Now what about the Interlaken since then? Well, other than becoming
considerably worse for wear, it's certainly had its fair share of characters and transformations over the years. The DeLuxe Tavern, once associated with the DeLuxe on Broadway, was a 30-year institution. UW students nicknamed it "the library" and an infamous career bank robber Gerard R Peabody owned and managed it until 1968 mostly while in jail. Thereafter, the straight-laced nightlife hospitality duo Mark and David Mitchell connected it to the building next door, put food back on the table, and classed it up under a new name: Jilly's East. Jilly's ran until 1984 after its last owner Bill Roe declared bankruptcy. It transformed into a seedy bar called Bleachers until 1990 when it became a warehouse for the Montlake Bicycle Shop until 2011.
After Hinckel Stanley closed his Price-Rite next door in 1939, Mae Brooks, a beauty culturist, ran a salon until 1957. She had an amusing affair with her electrician who she later married and divorced for extreme miserliness. When Brooks retired, Jack Yamashita, an active member of the First Hill Lyons Club and his wife Tossie, were the first of a few to run a cleaners here. Finally, the current occupant Matthew Johnson opened an antique shop here in November 1996. Antiques have been his lifelong passion. As a teen, he and his uncle went to garage sales every weekend. They'd "pull up in his Cadillac--this baby-faced kid and this sort of scruffy-looking hippie guy--and people would basically just give us stuff to get us to go away."

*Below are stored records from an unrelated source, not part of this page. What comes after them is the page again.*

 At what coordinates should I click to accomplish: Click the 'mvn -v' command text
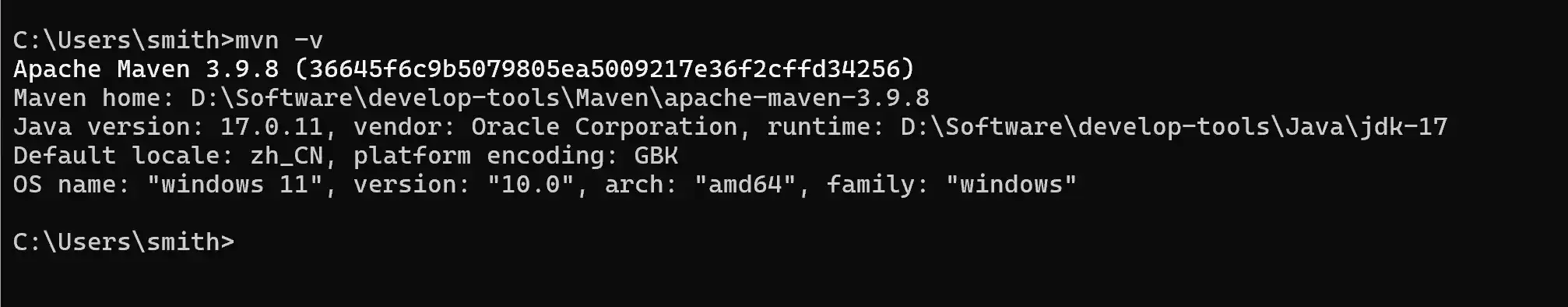coord(279,40)
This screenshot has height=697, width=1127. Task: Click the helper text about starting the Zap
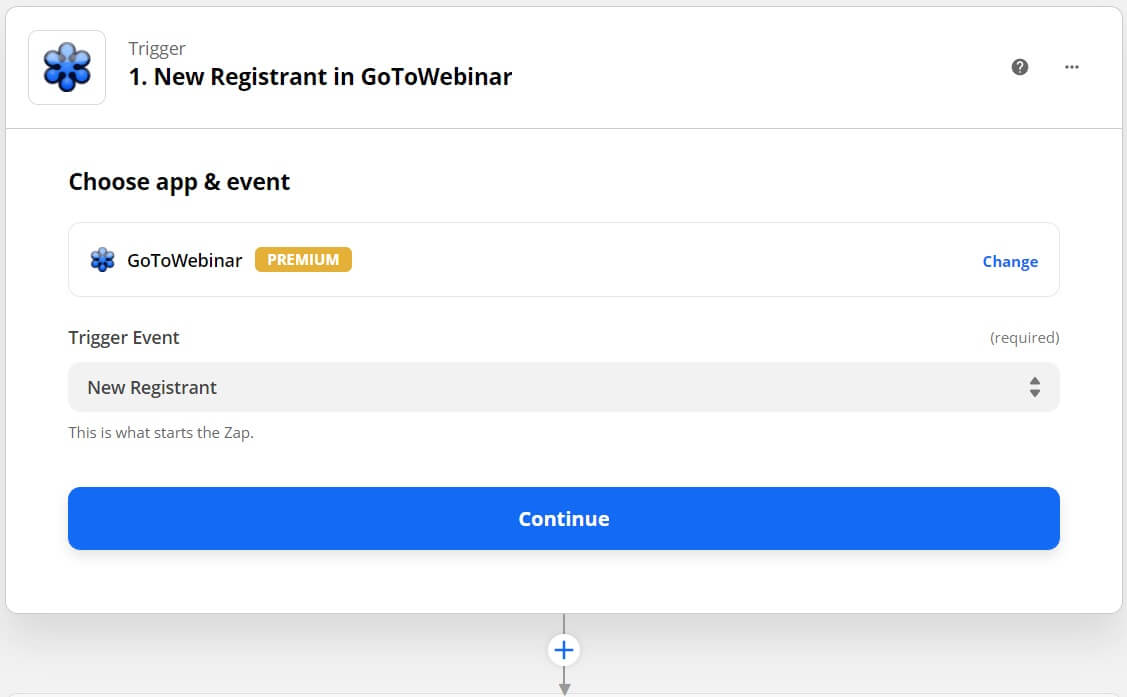161,433
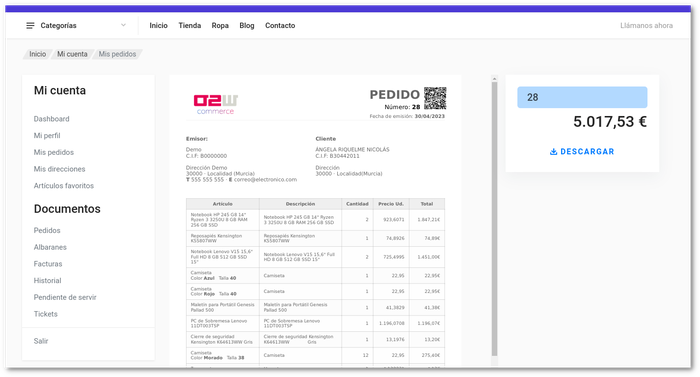Click the scrollbar up arrow of the document viewer
The width and height of the screenshot is (700, 377).
(494, 79)
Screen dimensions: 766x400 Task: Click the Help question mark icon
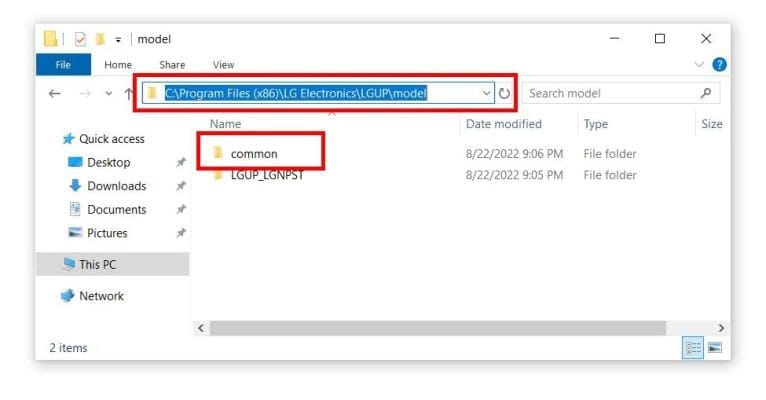718,65
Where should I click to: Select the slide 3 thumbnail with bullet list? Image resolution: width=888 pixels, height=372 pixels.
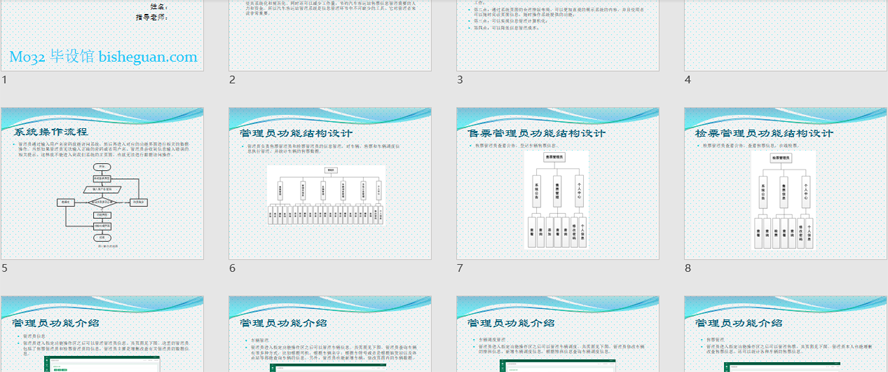pyautogui.click(x=558, y=35)
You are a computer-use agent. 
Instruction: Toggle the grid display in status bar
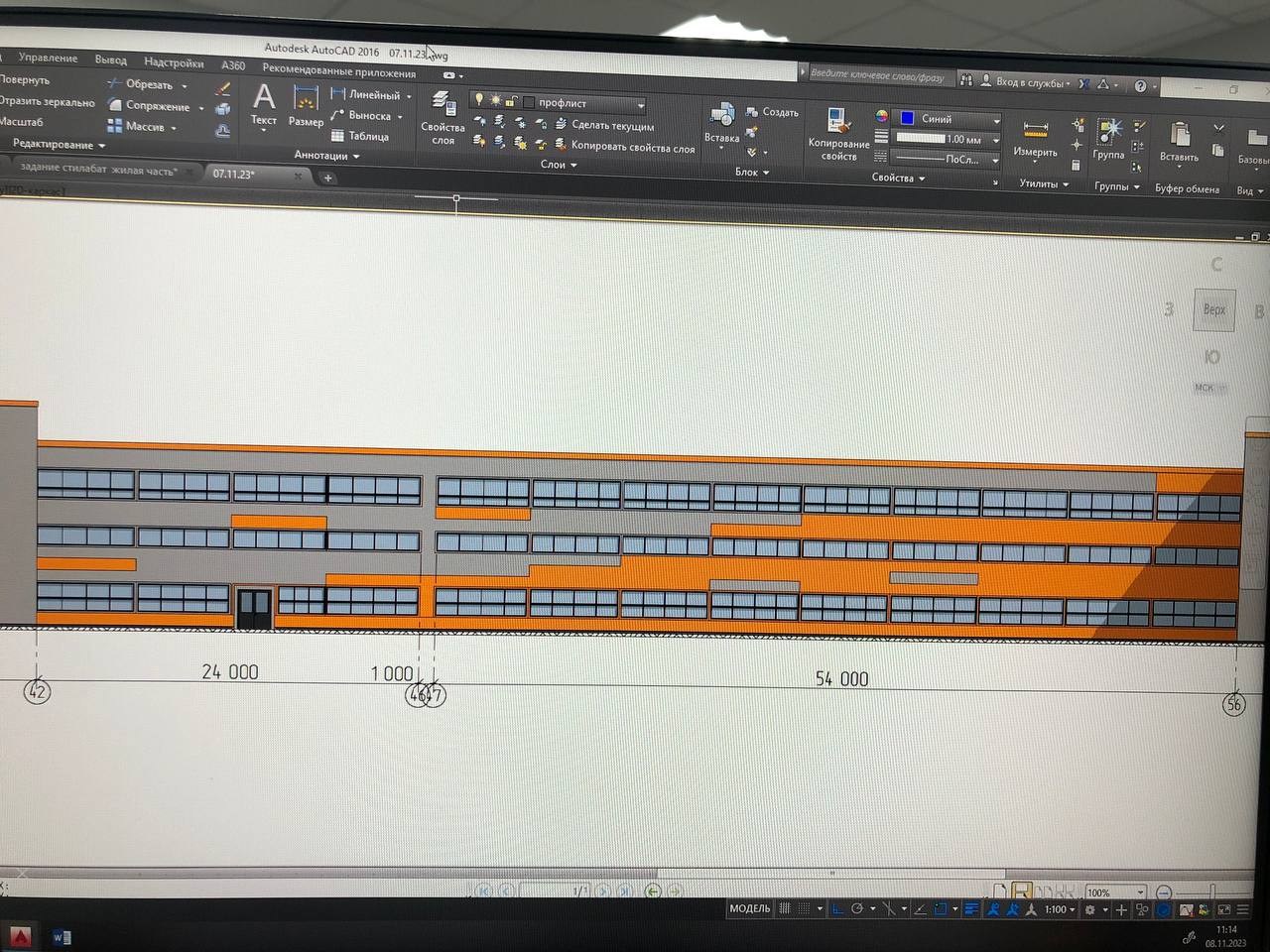[x=785, y=908]
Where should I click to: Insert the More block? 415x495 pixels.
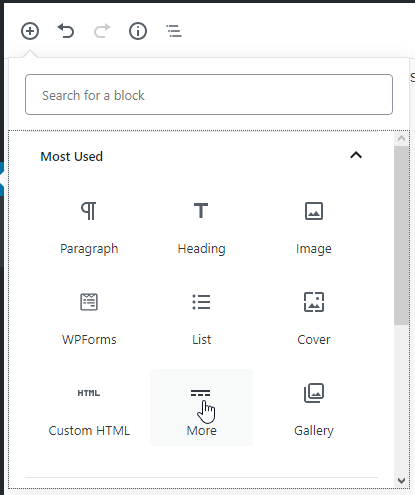tap(201, 408)
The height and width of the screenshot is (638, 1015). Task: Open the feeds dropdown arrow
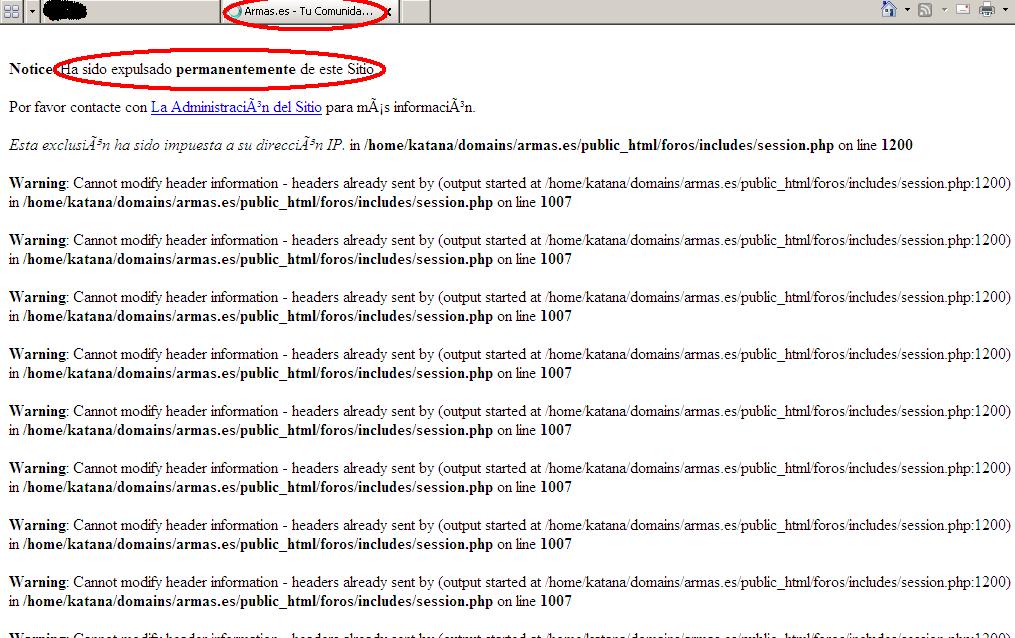pyautogui.click(x=944, y=10)
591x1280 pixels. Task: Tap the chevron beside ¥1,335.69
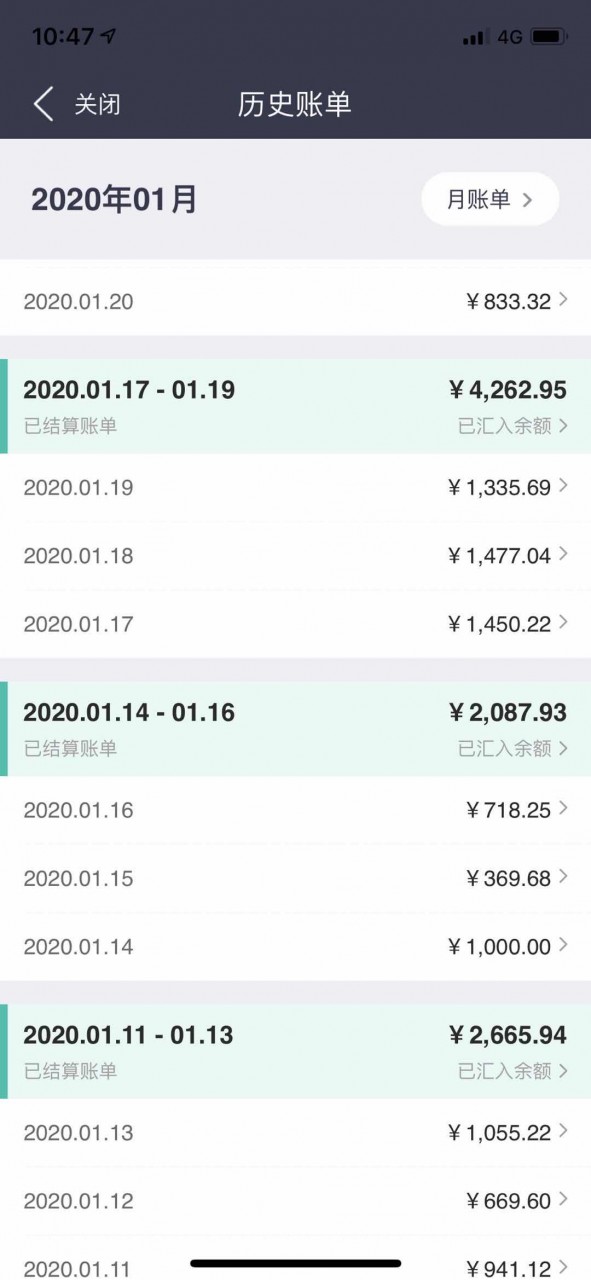coord(563,486)

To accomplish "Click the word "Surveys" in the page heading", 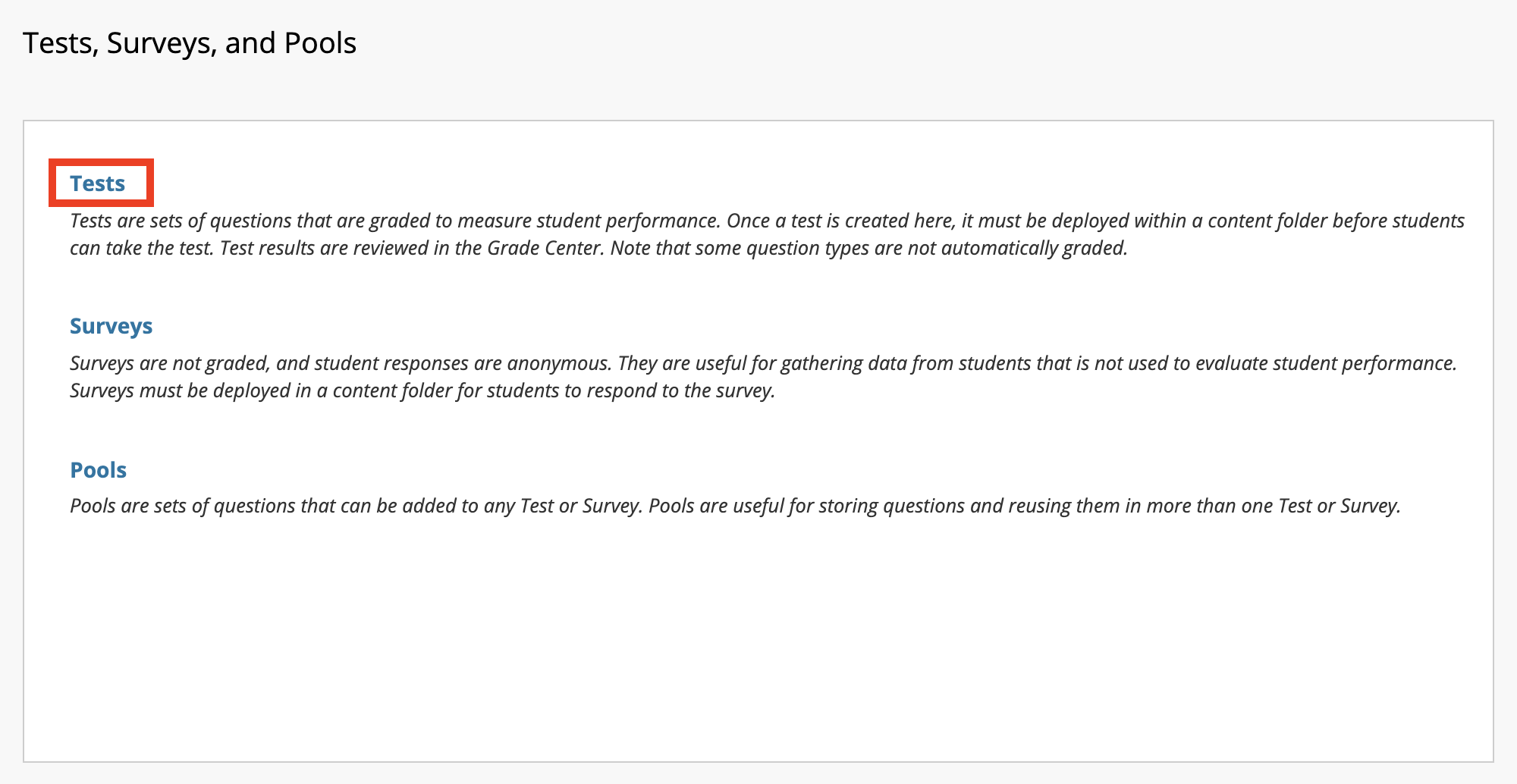I will point(161,43).
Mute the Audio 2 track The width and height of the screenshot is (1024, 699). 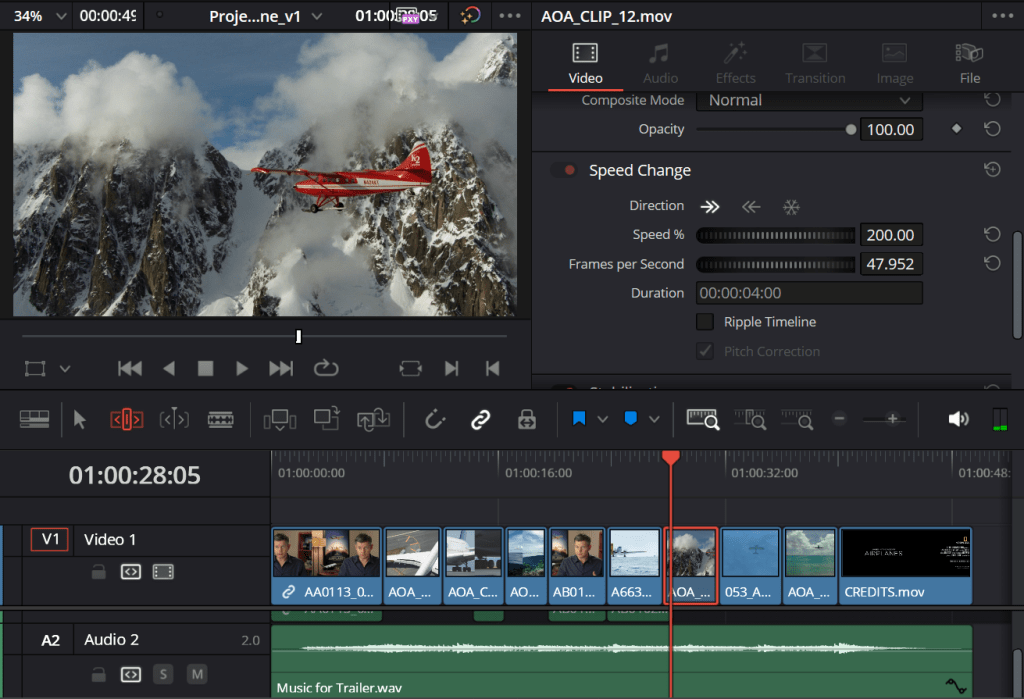tap(197, 675)
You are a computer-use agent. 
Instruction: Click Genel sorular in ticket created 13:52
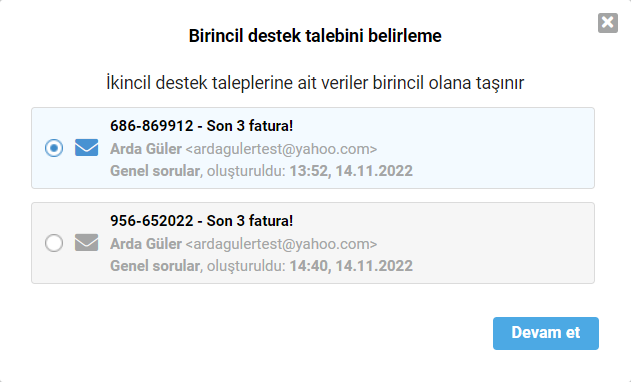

Well, after 20 years now, Matthew still hasn't gone away and people are instead coming to him for his treasures and his stories, including me. I first met Matt at his shop between 2004 and 2005 and one of my first purchases was an antique cast-iron Dayton oscillating fan. It still works. However, like the Farises, I stopped coming in for several years after falling into my own hard times, but eventually popped back in one day in early 2015 looking for vintage postcards. To my surprise, he remembered me immediately and proceeded to talk my head off. So I thought I'd tell him a story too. The one you just finished reading.